[Pixel coordinate grounding data]
__________________________________________________
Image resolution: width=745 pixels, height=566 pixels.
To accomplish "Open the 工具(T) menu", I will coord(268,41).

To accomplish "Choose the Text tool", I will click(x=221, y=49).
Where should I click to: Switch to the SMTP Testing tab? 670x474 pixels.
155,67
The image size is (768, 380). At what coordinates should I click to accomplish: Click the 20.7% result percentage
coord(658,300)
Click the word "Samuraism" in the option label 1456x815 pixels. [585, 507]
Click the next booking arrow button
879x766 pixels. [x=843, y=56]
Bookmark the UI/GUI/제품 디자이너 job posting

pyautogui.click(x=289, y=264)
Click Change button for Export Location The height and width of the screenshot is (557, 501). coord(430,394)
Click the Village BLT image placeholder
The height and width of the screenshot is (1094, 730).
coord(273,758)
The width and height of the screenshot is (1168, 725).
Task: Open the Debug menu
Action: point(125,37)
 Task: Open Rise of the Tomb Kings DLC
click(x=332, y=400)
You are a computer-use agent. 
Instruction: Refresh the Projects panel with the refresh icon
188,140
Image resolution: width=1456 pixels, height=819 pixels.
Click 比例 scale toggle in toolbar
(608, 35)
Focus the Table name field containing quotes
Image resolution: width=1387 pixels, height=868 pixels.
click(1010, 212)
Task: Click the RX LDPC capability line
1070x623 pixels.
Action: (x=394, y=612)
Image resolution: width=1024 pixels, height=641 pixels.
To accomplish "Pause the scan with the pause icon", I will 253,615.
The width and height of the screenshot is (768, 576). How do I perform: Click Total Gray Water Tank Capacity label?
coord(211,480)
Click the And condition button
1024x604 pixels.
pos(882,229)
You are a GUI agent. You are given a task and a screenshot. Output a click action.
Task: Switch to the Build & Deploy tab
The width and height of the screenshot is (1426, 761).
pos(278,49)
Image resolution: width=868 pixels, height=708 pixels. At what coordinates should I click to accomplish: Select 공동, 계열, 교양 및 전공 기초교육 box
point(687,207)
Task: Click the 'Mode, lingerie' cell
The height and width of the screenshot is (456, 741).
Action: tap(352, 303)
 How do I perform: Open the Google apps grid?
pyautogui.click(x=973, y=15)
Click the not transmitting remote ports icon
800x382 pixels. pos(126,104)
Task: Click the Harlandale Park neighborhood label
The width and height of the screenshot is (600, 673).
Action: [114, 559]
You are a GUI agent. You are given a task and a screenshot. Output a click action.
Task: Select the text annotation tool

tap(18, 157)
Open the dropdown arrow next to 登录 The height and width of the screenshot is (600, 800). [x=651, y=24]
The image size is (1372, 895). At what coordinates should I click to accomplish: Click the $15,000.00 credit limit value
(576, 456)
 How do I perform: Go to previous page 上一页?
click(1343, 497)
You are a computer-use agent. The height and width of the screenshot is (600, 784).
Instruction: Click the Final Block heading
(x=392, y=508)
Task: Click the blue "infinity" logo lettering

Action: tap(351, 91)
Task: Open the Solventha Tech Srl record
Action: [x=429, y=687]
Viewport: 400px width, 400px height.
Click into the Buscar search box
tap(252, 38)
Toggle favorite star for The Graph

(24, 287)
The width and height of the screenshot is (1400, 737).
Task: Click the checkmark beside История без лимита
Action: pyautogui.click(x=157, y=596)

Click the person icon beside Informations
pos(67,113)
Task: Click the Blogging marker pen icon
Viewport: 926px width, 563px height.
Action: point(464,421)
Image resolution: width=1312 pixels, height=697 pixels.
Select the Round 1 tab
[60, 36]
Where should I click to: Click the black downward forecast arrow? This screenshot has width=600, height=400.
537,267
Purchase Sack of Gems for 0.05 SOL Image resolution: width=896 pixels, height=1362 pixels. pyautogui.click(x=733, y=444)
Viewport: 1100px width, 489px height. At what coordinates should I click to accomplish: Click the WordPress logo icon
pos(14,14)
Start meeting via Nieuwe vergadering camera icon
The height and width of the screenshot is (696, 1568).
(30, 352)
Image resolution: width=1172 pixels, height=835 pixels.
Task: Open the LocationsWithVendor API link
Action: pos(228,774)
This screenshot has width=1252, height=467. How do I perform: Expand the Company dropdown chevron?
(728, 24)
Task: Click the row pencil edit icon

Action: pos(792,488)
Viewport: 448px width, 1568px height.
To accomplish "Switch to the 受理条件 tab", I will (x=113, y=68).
__________________________________________________
▶ **PROMPT**: Your reply must be the entries above, returned word for word.

▶ **ANSWER FOR THE TASK**:
Image resolution: width=745 pixels, height=566 pixels.
To accomplish "Open the 工具(T) menu", I will coord(268,41).

To accomplish "Choose the Text tool", I will click(x=221, y=49).
Where should I click to: Switch to the SMTP Testing tab? 670x474 pixels.
155,67
The image size is (768, 380). At what coordinates should I click to accomplish: Click the 20.7% result percentage
coord(658,300)
Click the word "Samuraism" in the option label 1456x815 pixels. [585, 507]
Click the next booking arrow button
879x766 pixels. [x=843, y=56]
Bookmark the UI/GUI/제품 디자이너 job posting

pyautogui.click(x=289, y=264)
Click Change button for Export Location The height and width of the screenshot is (557, 501). coord(430,394)
Click the Village BLT image placeholder
The height and width of the screenshot is (1094, 730).
coord(273,758)
The width and height of the screenshot is (1168, 725).
Task: Open the Debug menu
Action: point(125,37)
 Task: Open Rise of the Tomb Kings DLC
click(x=332, y=400)
You are a computer-use agent. 
Instruction: Refresh the Projects panel with the refresh icon
188,140
Image resolution: width=1456 pixels, height=819 pixels.
Click 比例 scale toggle in toolbar
(608, 35)
Focus the Table name field containing quotes
Image resolution: width=1387 pixels, height=868 pixels.
click(1010, 212)
Task: Click the RX LDPC capability line
1070x623 pixels.
Action: (x=394, y=612)
Image resolution: width=1024 pixels, height=641 pixels.
To accomplish "Pause the scan with the pause icon", I will 253,615.
The width and height of the screenshot is (768, 576). How do I perform: Click Total Gray Water Tank Capacity label?
coord(211,480)
Click the And condition button
1024x604 pixels.
pos(882,229)
You are a GUI agent. You are given a task and a screenshot. Output a click action.
Task: Switch to the Build & Deploy tab
The width and height of the screenshot is (1426, 761).
pos(278,49)
Image resolution: width=868 pixels, height=708 pixels. At what coordinates should I click to accomplish: Select 공동, 계열, 교양 및 전공 기초교육 box
point(687,207)
Task: Click the 'Mode, lingerie' cell
The height and width of the screenshot is (456, 741).
Action: tap(352, 303)
 How do I perform: Open the Google apps grid?
pyautogui.click(x=973, y=15)
Click the not transmitting remote ports icon
800x382 pixels. pos(126,104)
Task: Click the Harlandale Park neighborhood label
The width and height of the screenshot is (600, 673).
Action: [114, 559]
You are a GUI agent. You are given a task and a screenshot. Output a click action.
Task: Select the text annotation tool

tap(18, 157)
Open the dropdown arrow next to 登录 The height and width of the screenshot is (600, 800). [x=651, y=24]
The image size is (1372, 895). At what coordinates should I click to accomplish: Click the $15,000.00 credit limit value
(576, 456)
 How do I perform: Go to previous page 上一页?
click(1343, 497)
You are a computer-use agent. The height and width of the screenshot is (600, 784).
Instruction: Click the Final Block heading
(x=392, y=508)
Task: Click the blue "infinity" logo lettering

Action: tap(351, 91)
Task: Open the Solventha Tech Srl record
Action: [x=429, y=687]
Viewport: 400px width, 400px height.
Click into the Buscar search box
tap(252, 38)
Toggle favorite star for The Graph

(24, 287)
The width and height of the screenshot is (1400, 737).
Task: Click the checkmark beside История без лимита
Action: pyautogui.click(x=157, y=596)

Click the person icon beside Informations
pos(67,113)
Task: Click the Blogging marker pen icon
Viewport: 926px width, 563px height.
Action: point(464,421)
Image resolution: width=1312 pixels, height=697 pixels.
Select the Round 1 tab
[60, 36]
Where should I click to: Click the black downward forecast arrow? This screenshot has width=600, height=400.
537,267
Purchase Sack of Gems for 0.05 SOL Image resolution: width=896 pixels, height=1362 pixels. pyautogui.click(x=733, y=444)
Viewport: 1100px width, 489px height. At what coordinates should I click to accomplish: Click the WordPress logo icon
pos(14,14)
Start meeting via Nieuwe vergadering camera icon
The height and width of the screenshot is (696, 1568).
(30, 352)
Image resolution: width=1172 pixels, height=835 pixels.
Task: Open the LocationsWithVendor API link
Action: pos(228,774)
This screenshot has width=1252, height=467. How do I perform: Expand the Company dropdown chevron?
(728, 24)
Task: Click the row pencil edit icon

Action: pos(792,488)
Viewport: 448px width, 1568px height.
To accomplish "Switch to the 受理条件 tab", I will (x=113, y=68).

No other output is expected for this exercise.